§ **Work to complete**
Every line of the data below must be given again exactly.

--- Data for this task ---

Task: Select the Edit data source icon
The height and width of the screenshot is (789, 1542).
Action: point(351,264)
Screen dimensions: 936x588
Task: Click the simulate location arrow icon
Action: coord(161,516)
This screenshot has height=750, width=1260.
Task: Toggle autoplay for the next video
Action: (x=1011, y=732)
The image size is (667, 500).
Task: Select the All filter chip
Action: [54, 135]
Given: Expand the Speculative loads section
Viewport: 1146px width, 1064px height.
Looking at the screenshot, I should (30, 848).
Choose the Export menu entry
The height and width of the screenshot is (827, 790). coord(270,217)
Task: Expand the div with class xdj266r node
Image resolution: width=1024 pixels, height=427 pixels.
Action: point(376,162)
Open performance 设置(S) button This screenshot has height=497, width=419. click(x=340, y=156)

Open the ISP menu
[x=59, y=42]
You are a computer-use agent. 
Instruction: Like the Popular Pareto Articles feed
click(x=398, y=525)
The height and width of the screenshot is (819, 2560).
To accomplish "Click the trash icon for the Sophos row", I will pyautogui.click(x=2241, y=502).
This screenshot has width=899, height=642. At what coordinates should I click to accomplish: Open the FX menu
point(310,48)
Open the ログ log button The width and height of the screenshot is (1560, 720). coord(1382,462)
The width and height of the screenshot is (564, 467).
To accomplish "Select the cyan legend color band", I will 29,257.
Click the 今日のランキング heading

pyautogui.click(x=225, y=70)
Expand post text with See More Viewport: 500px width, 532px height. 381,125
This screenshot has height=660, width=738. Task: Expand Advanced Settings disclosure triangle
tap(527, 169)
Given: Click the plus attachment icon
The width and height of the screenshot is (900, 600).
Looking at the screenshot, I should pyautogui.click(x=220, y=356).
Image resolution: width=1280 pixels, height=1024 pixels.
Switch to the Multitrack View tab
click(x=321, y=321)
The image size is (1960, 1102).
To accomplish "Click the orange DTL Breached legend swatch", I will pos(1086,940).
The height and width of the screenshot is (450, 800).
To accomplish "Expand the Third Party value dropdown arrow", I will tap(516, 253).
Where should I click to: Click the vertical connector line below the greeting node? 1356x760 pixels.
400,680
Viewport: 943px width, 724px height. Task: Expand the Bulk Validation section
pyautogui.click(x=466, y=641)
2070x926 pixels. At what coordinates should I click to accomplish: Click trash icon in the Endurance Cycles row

---

§ **Answer box**
Task: Select the Edit data source icon
The height and width of the screenshot is (789, 1542).
Action: point(351,264)
Screen dimensions: 936x588
Task: Click the simulate location arrow icon
Action: coord(161,516)
This screenshot has height=750, width=1260.
Task: Toggle autoplay for the next video
Action: (x=1011, y=732)
The image size is (667, 500).
Task: Select the All filter chip
Action: [54, 135]
Given: Expand the Speculative loads section
Viewport: 1146px width, 1064px height.
Looking at the screenshot, I should (30, 848).
Choose the Export menu entry
The height and width of the screenshot is (827, 790). coord(270,217)
Task: Expand the div with class xdj266r node
Image resolution: width=1024 pixels, height=427 pixels.
Action: point(376,162)
Open performance 设置(S) button This screenshot has height=497, width=419. click(x=340, y=156)

Open the ISP menu
[x=59, y=42]
You are a computer-use agent. 
Instruction: Like the Popular Pareto Articles feed
click(x=398, y=525)
The height and width of the screenshot is (819, 2560).
To accomplish "Click the trash icon for the Sophos row", I will pyautogui.click(x=2241, y=502).
This screenshot has width=899, height=642. At what coordinates should I click to accomplish: Open the FX menu
point(310,48)
Open the ログ log button The width and height of the screenshot is (1560, 720). coord(1382,462)
The width and height of the screenshot is (564, 467).
To accomplish "Select the cyan legend color band", I will 29,257.
Click the 今日のランキング heading

pyautogui.click(x=225, y=70)
Expand post text with See More Viewport: 500px width, 532px height. 381,125
This screenshot has height=660, width=738. Task: Expand Advanced Settings disclosure triangle
tap(527, 169)
Given: Click the plus attachment icon
The width and height of the screenshot is (900, 600).
Looking at the screenshot, I should pyautogui.click(x=220, y=356).
Image resolution: width=1280 pixels, height=1024 pixels.
Switch to the Multitrack View tab
click(x=321, y=321)
The image size is (1960, 1102).
To accomplish "Click the orange DTL Breached legend swatch", I will pos(1086,940).
The height and width of the screenshot is (450, 800).
To accomplish "Expand the Third Party value dropdown arrow", I will tap(516, 253).
Where should I click to: Click the vertical connector line below the greeting node? 1356x760 pixels.
400,680
Viewport: 943px width, 724px height. Task: Expand the Bulk Validation section
pyautogui.click(x=466, y=641)
2070x926 pixels. At what coordinates should I click to accomplish: Click trash icon in the Endurance Cycles row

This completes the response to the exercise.